= INFORMATION PROVIDED =
--- START ---

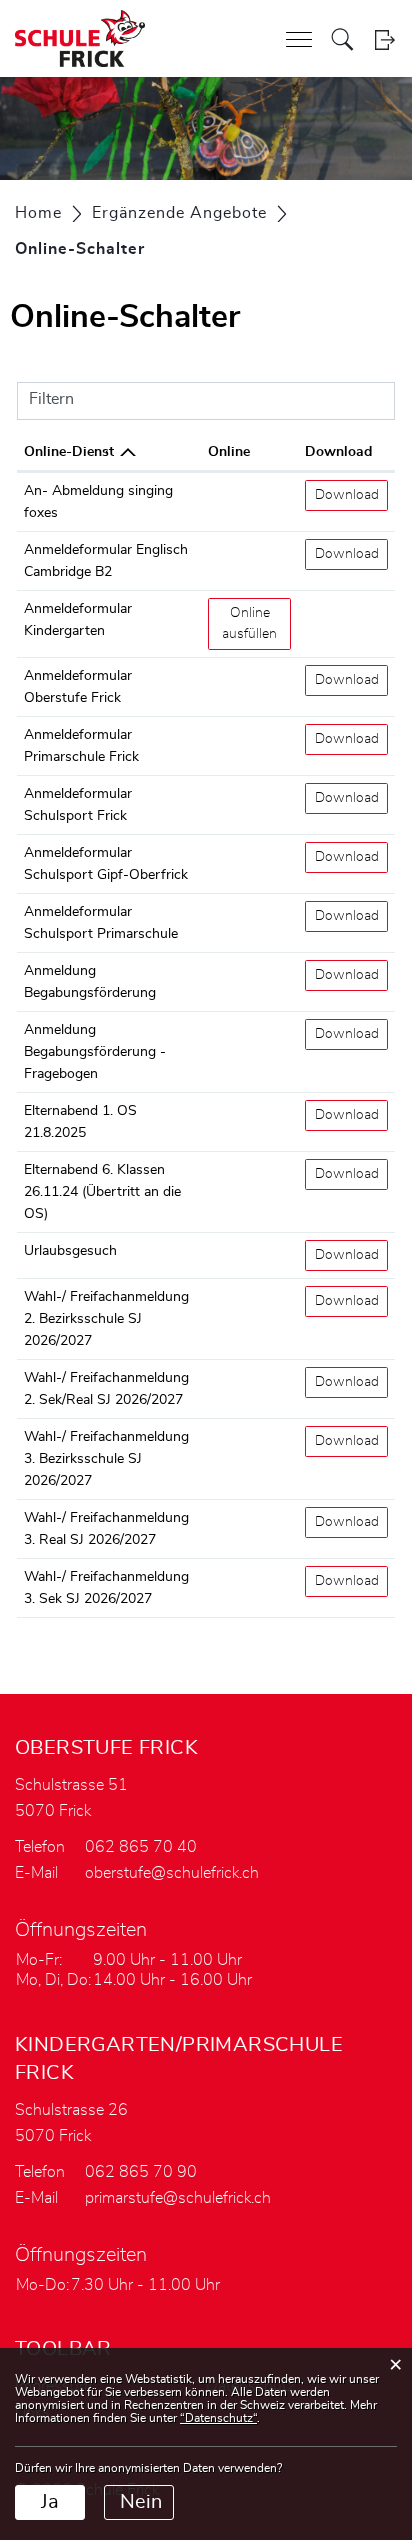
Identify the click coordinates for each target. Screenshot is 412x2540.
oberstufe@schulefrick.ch (172, 1873)
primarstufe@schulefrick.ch (178, 2198)
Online (229, 452)
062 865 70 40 (141, 1847)
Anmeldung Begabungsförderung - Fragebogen (95, 1052)
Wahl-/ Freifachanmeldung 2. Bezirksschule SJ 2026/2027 (106, 1319)
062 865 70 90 (141, 2172)
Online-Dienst (69, 452)
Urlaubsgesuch (70, 1251)
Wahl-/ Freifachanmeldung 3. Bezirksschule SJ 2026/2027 (106, 1459)
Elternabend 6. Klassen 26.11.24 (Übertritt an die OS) (102, 1192)
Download (338, 452)
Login (384, 39)
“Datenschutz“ (218, 2418)
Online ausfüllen (256, 623)
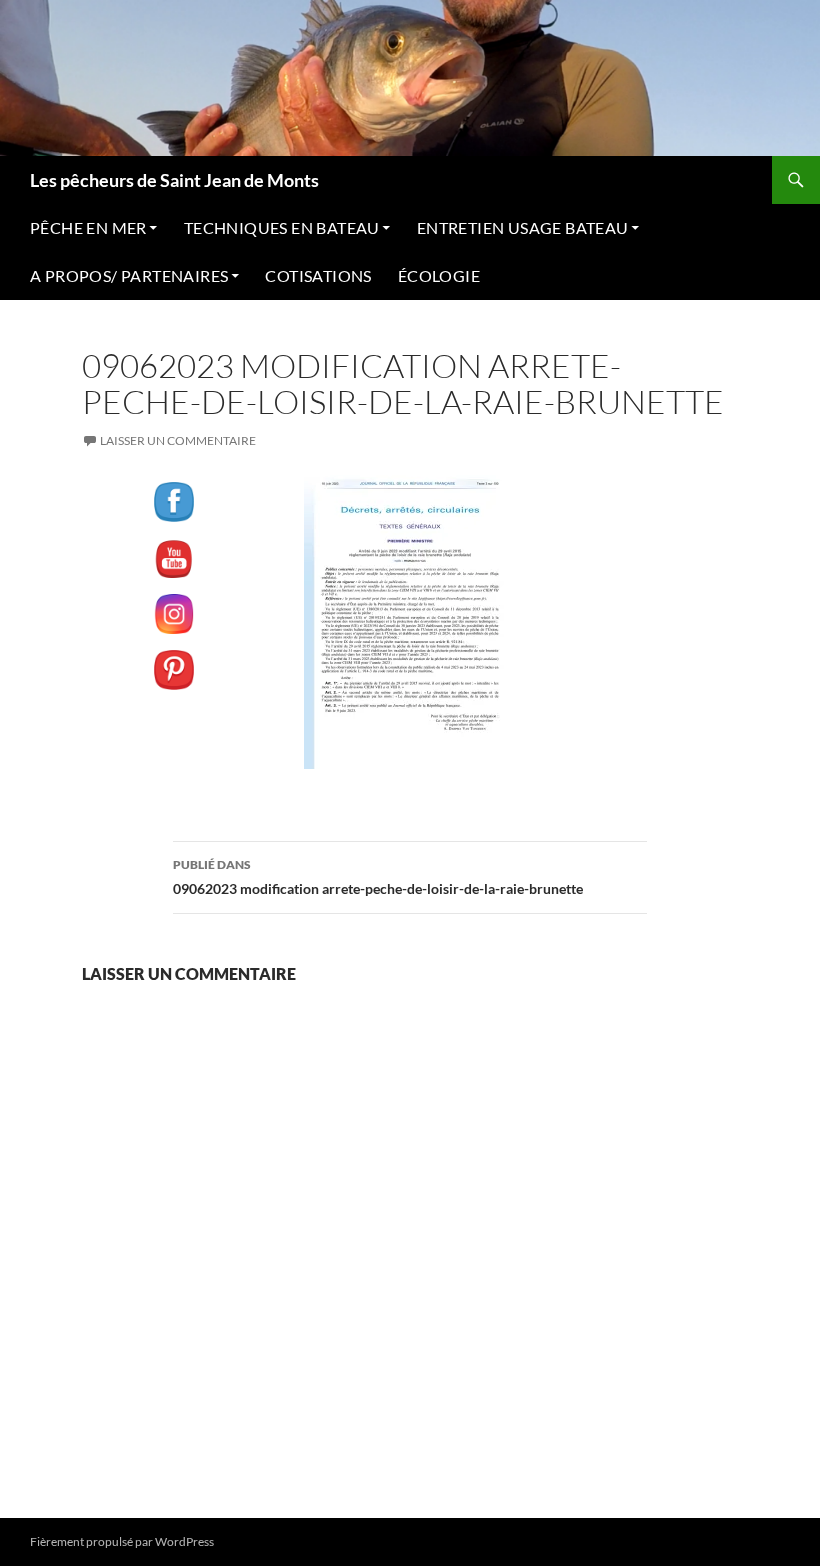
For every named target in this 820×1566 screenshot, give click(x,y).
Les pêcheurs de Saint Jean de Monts (174, 180)
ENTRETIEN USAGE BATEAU (523, 227)
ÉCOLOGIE (439, 275)
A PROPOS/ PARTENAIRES (129, 275)
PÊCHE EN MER (88, 227)
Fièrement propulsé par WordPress (122, 1541)
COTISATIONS (318, 275)
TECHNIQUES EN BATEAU (282, 227)
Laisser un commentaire (178, 440)
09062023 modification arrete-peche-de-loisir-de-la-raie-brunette (378, 877)
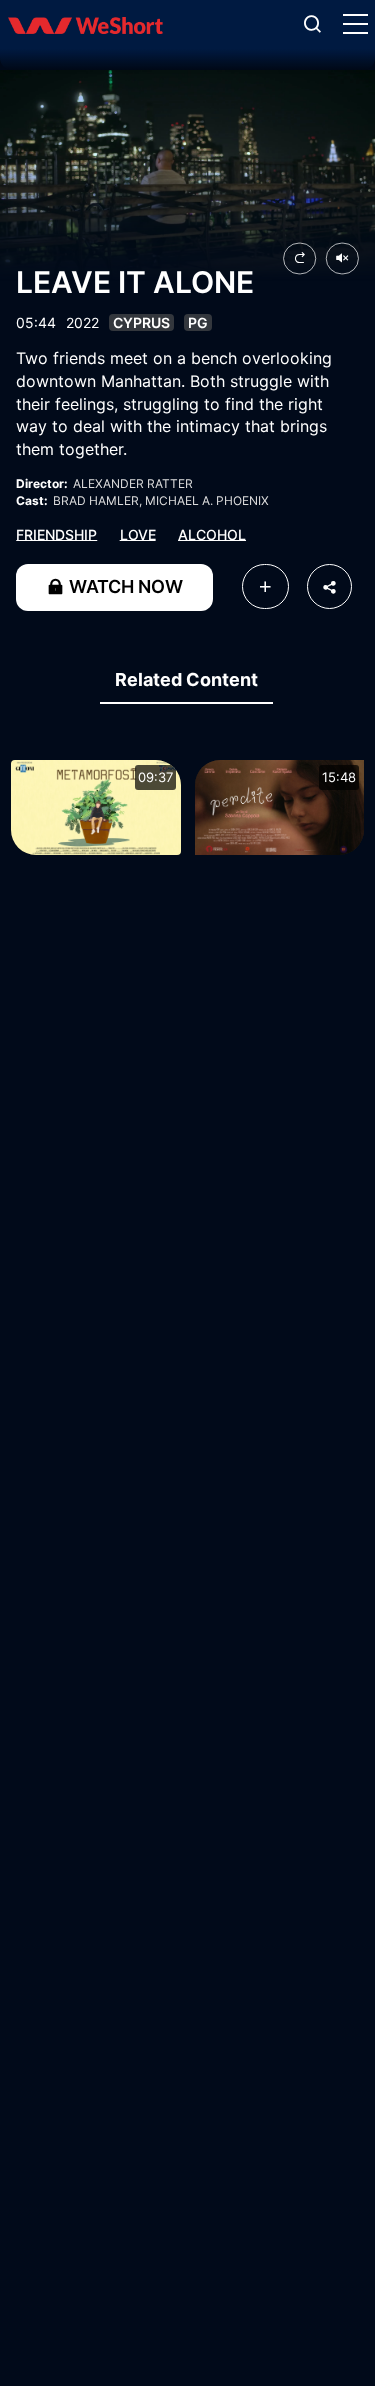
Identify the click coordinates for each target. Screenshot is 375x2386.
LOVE (138, 533)
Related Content (186, 679)
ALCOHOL (212, 533)
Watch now (124, 586)
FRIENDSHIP (56, 533)
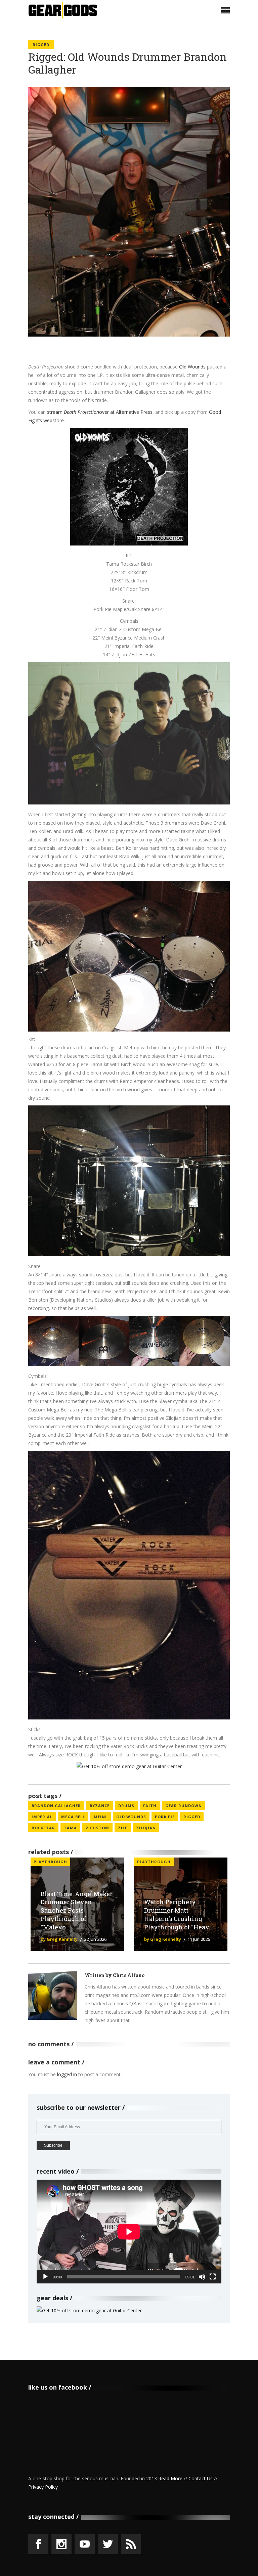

--- END ---

= TASK DESCRIPTION =
Write out a verbatim copy of the lines from the line that contains "Login (384, 39)" through the end of the entries above; pictures are not copied.

= SOLUTION FOR THIS EXERCISE =
Login (384, 39)
“Datenschutz“ (218, 2418)
Online ausfüllen (256, 623)
For every named target in this 820×1566 screenshot, give click(x,y).
Les pêcheurs de Saint Jean de Monts (174, 180)
ENTRETIEN USAGE BATEAU (523, 227)
ÉCOLOGIE (439, 275)
A PROPOS/ PARTENAIRES (129, 275)
PÊCHE EN MER (88, 227)
Fièrement propulsé par WordPress (122, 1541)
COTISATIONS (318, 275)
TECHNIQUES EN BATEAU (282, 227)
Laisser un commentaire (178, 440)
09062023 modification arrete-peche-de-loisir-de-la-raie-brunette (378, 877)
Identify the click coordinates for each target. Screenshot is 375x2386.
LOVE (138, 533)
Related Content (186, 679)
ALCOHOL (212, 533)
Watch now (124, 586)
FRIENDSHIP (56, 533)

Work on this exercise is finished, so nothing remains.